** Start DATASET CONTENT **

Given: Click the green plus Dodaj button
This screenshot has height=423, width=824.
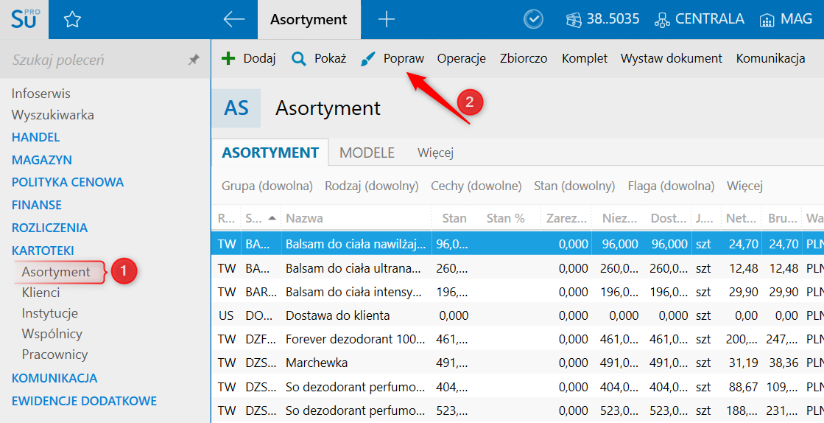Looking at the screenshot, I should click(x=248, y=59).
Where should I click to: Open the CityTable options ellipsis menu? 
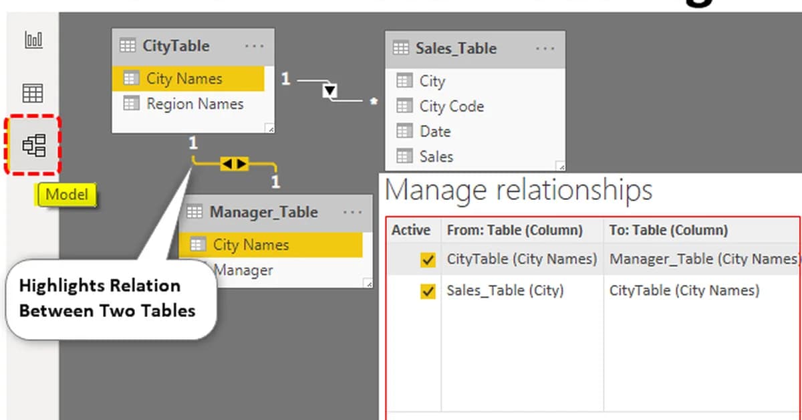[255, 45]
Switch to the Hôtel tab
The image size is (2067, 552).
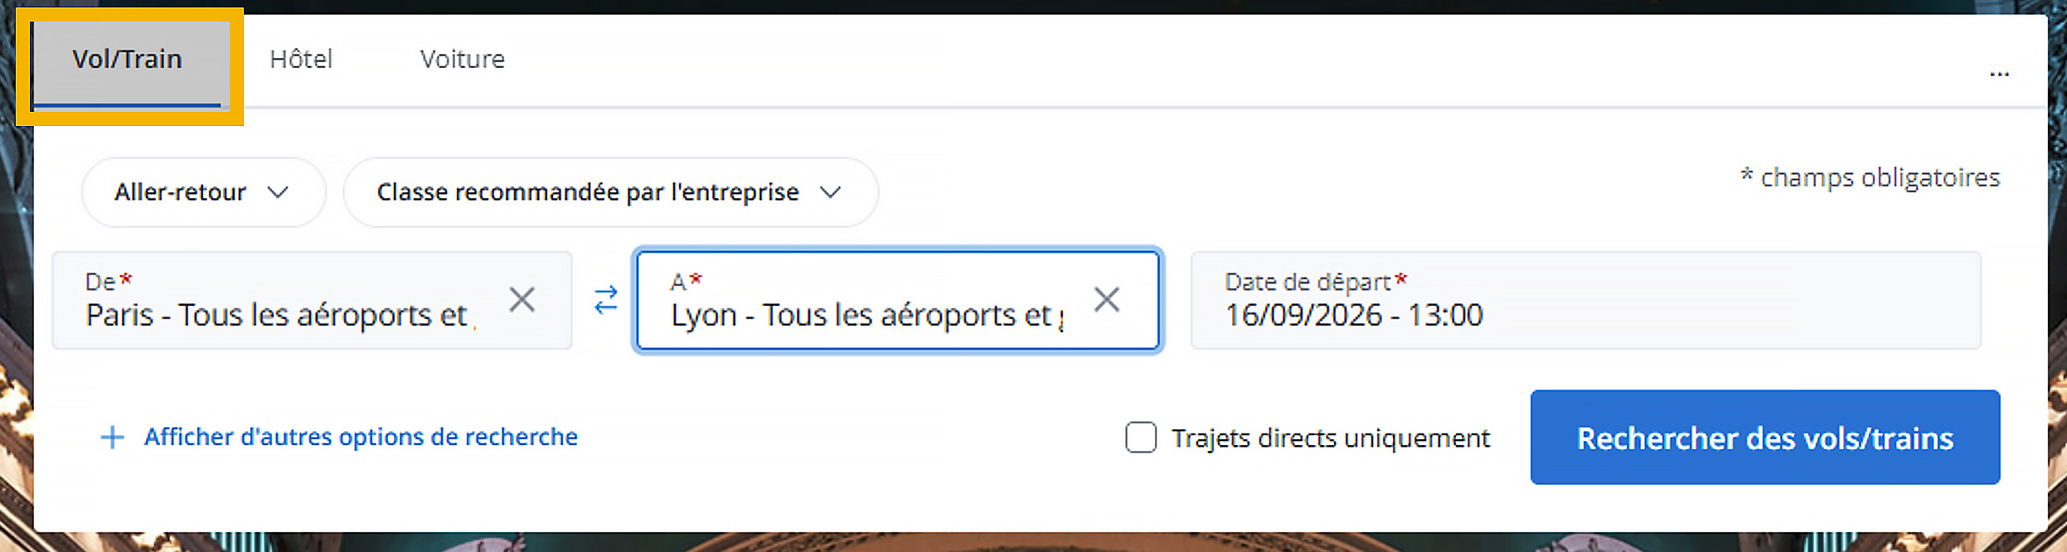[x=301, y=60]
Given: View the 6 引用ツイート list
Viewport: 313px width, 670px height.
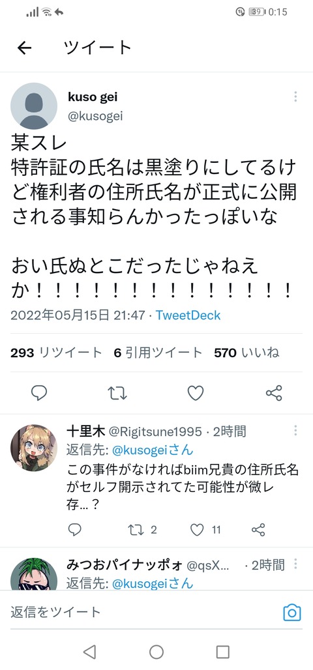Looking at the screenshot, I should pyautogui.click(x=158, y=353).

** End DATASET CONTENT **

WORK TO BE COMPLETED: Turn all the items above into a JSON list of strings, one string per line, skipping any blank lines. Leave the pictures out of your answer.

ANSWER:
[
  "Given: Click the green plus Dodaj button",
  "This screenshot has height=423, width=824.",
  "Looking at the screenshot, I should click(x=248, y=59).",
  "Where should I click to: Open the CityTable options ellipsis menu? ",
  "[255, 45]",
  "Switch to the Hôtel tab",
  "The image size is (2067, 552).",
  "[x=301, y=60]",
  "Given: View the 6 引用ツイート list",
  "Viewport: 313px width, 670px height.",
  "Looking at the screenshot, I should pyautogui.click(x=158, y=353)."
]